# START OF RECORDS FOR THIS TASK

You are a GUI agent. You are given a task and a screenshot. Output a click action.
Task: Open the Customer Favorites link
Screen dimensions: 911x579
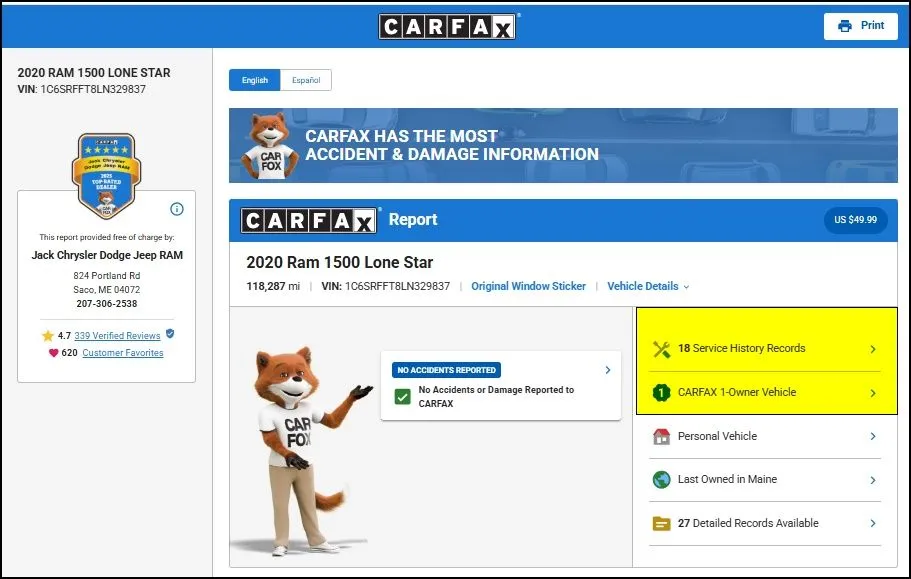pos(123,353)
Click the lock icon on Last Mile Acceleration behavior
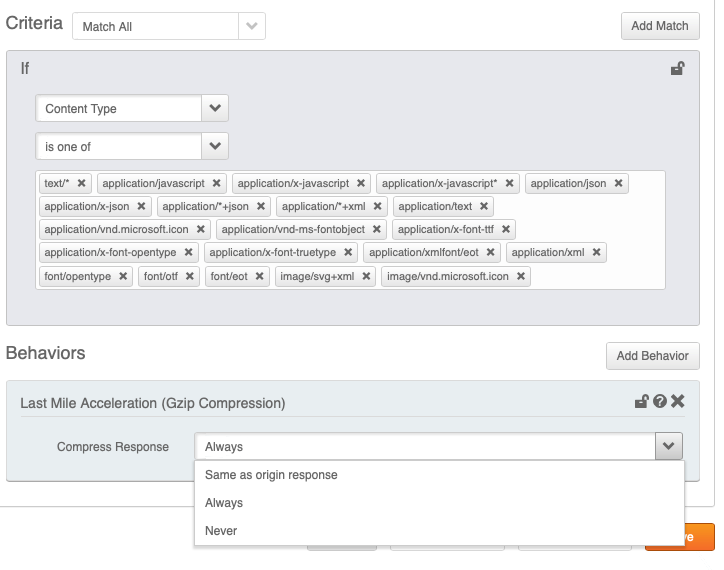 (x=642, y=402)
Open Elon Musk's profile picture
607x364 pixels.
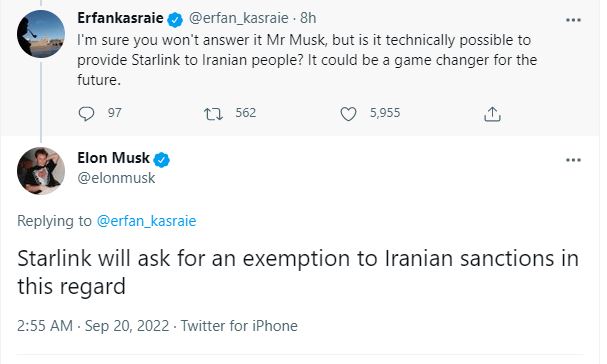41,170
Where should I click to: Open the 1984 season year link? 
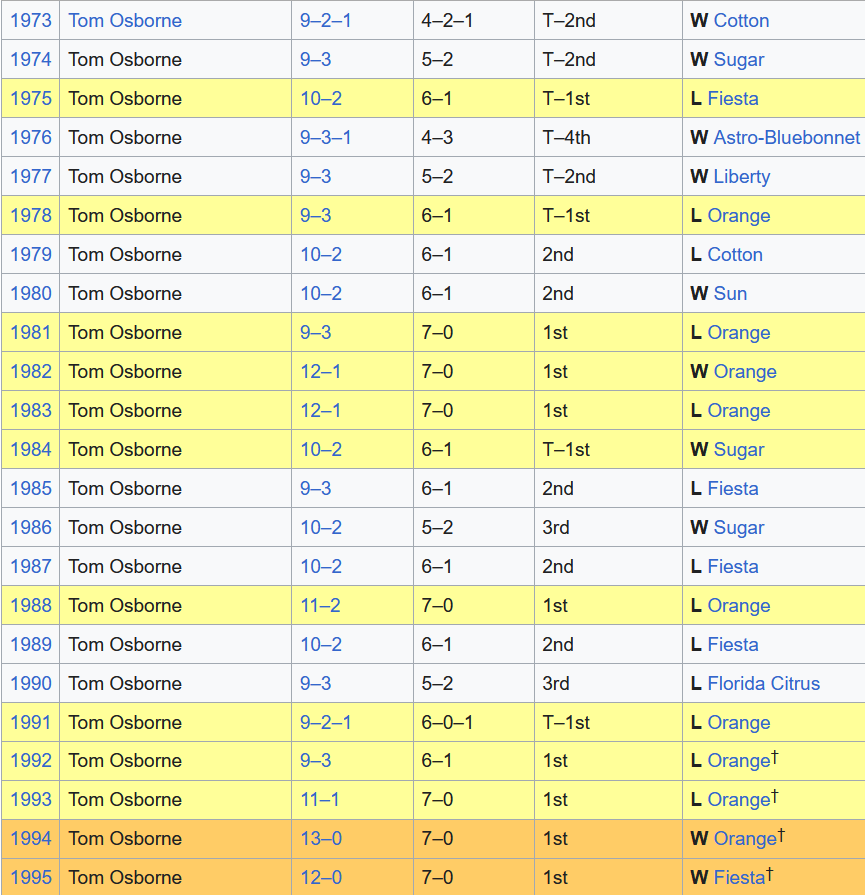click(x=30, y=450)
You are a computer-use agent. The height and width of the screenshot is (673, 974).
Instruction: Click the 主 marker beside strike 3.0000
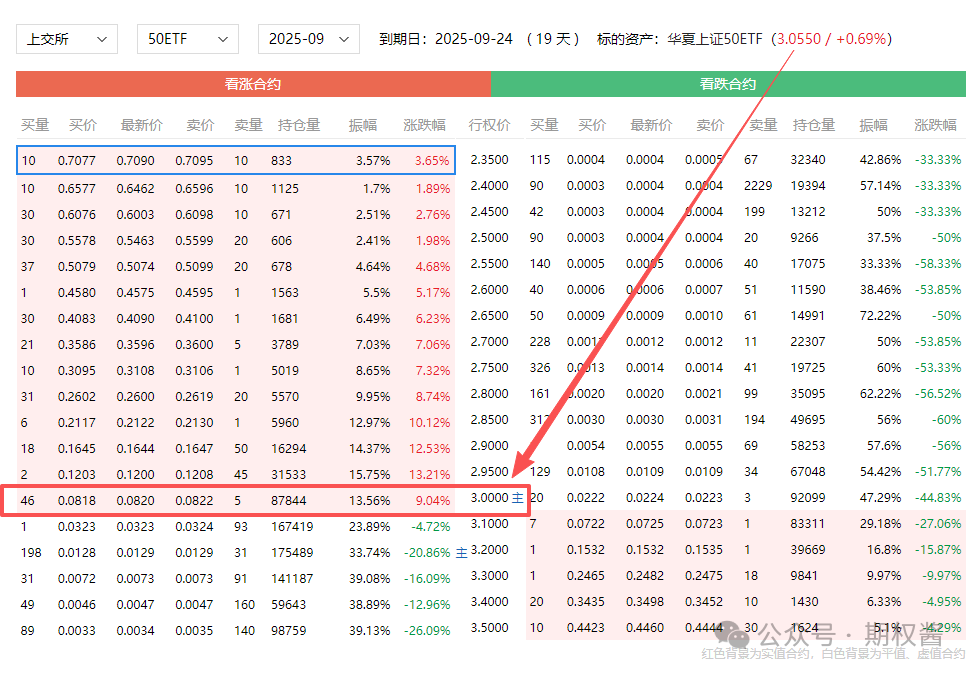coord(518,498)
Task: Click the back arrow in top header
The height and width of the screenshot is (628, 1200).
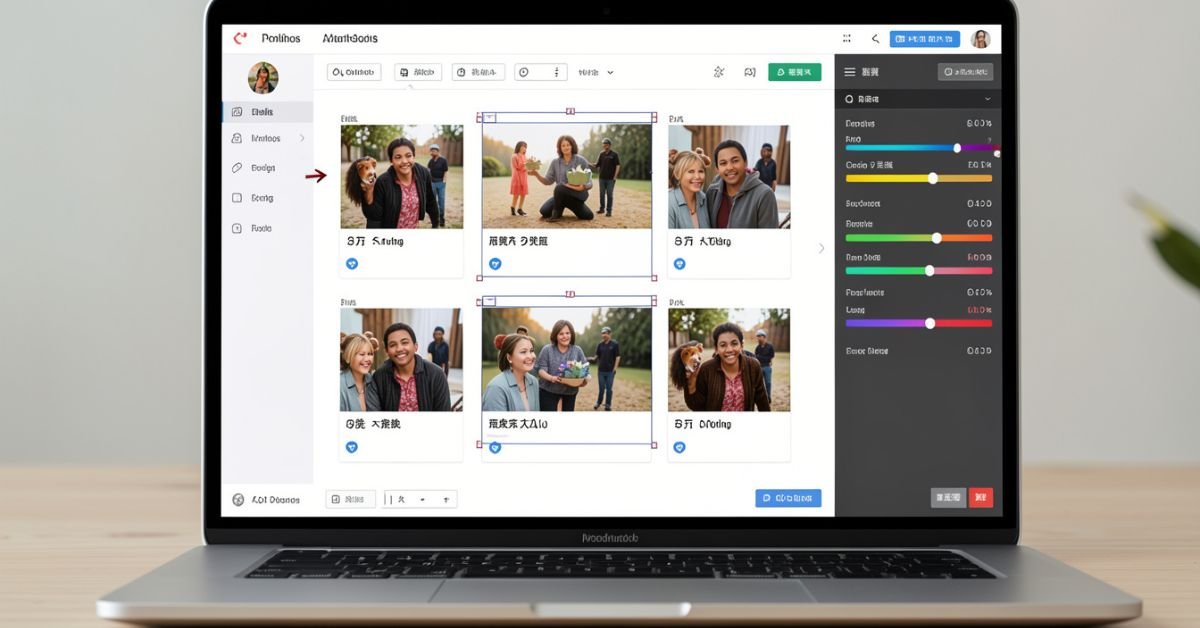Action: point(875,39)
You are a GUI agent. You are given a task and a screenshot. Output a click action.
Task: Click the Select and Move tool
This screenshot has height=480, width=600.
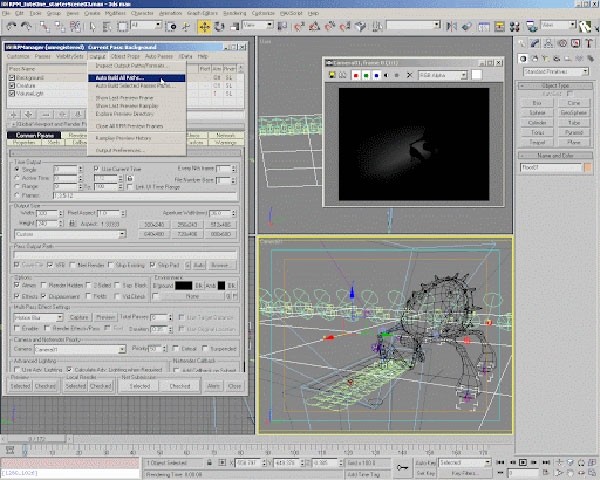click(205, 26)
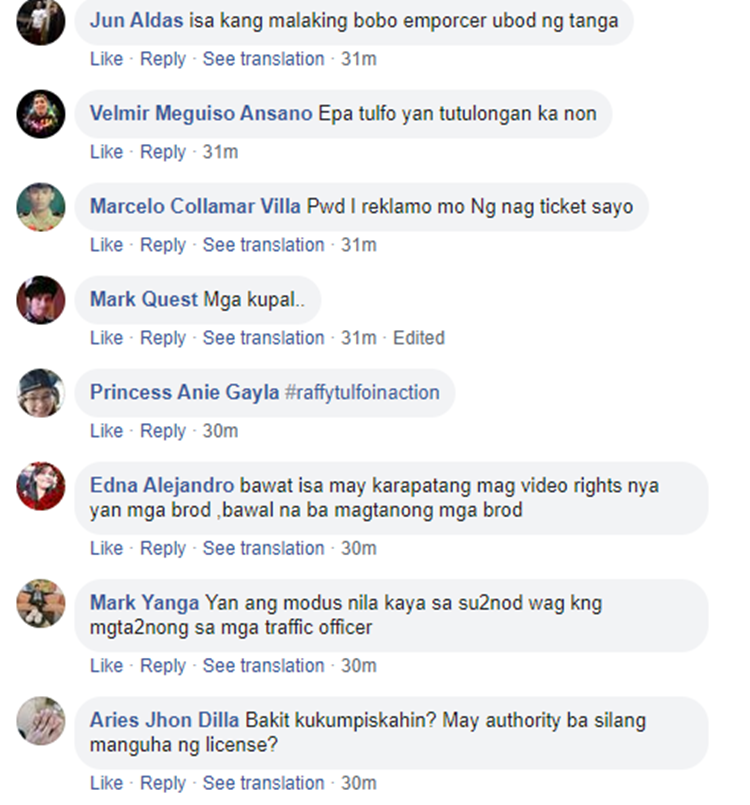Open Velmir Meguiso Ansano's avatar
Image resolution: width=750 pixels, height=805 pixels.
[x=41, y=114]
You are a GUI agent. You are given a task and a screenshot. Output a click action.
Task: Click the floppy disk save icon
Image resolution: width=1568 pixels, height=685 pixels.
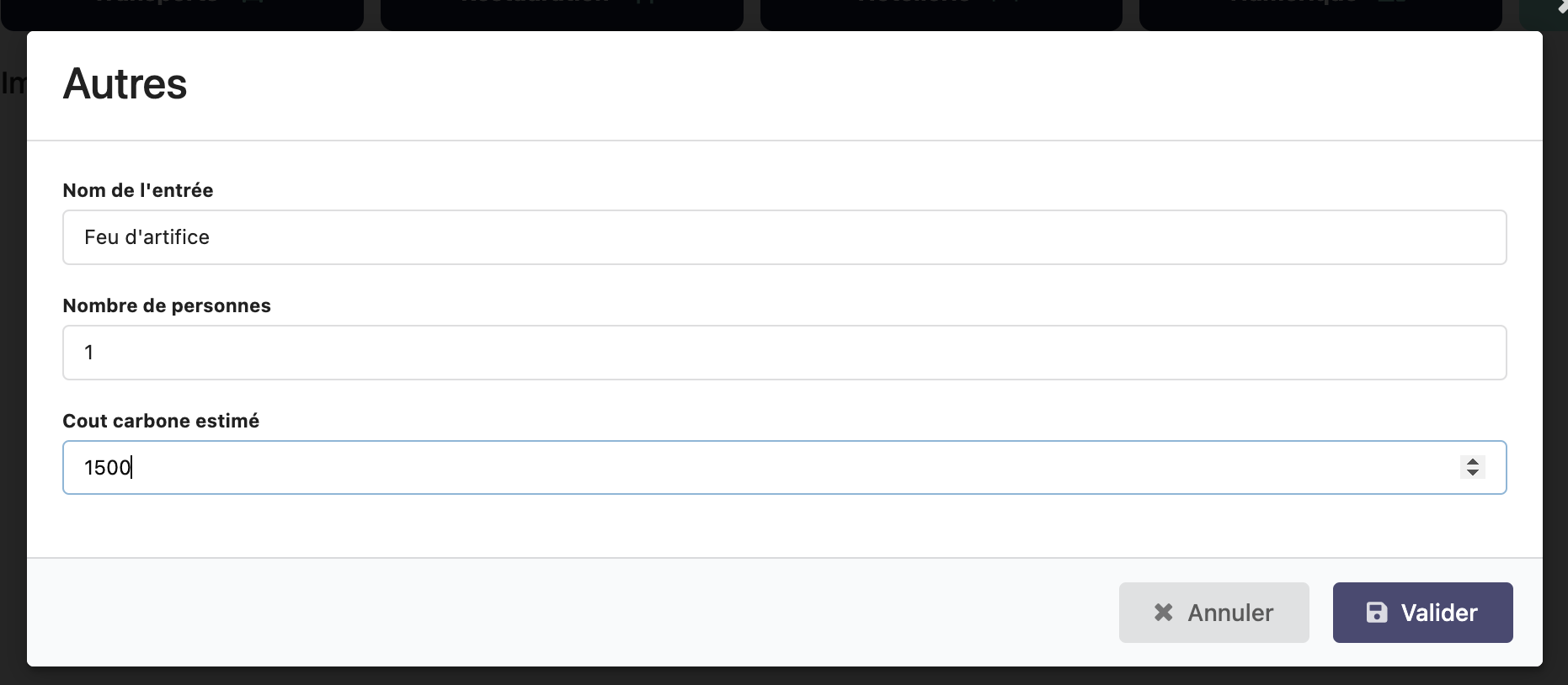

# END OF RECORDS FOR THIS TASK

Convert the material from its first line through the line containing "Action: point(875,39)" into a JSON list of strings, one string per line, with blank lines and the pictures left out.

**CORRECT RESULT:**
[
  "You are a GUI agent. You are given a task and a screenshot. Output a click action.",
  "Task: Open the Customer Favorites link",
  "Screen dimensions: 911x579",
  "pos(123,353)",
  "Click the lock icon on Last Mile Acceleration behavior",
  " (x=642, y=402)",
  "Open Elon Musk's profile picture",
  "607x364 pixels.",
  "41,170",
  "Where should I click to: Open the 1984 season year link? ",
  "click(x=30, y=450)",
  "You are a computer-use agent. The height and width of the screenshot is (673, 974).",
  "Instruction: Click the 主 marker beside strike 3.0000",
  "coord(518,498)",
  "Task: Click the back arrow in top header",
  "The height and width of the screenshot is (628, 1200).",
  "Action: point(875,39)"
]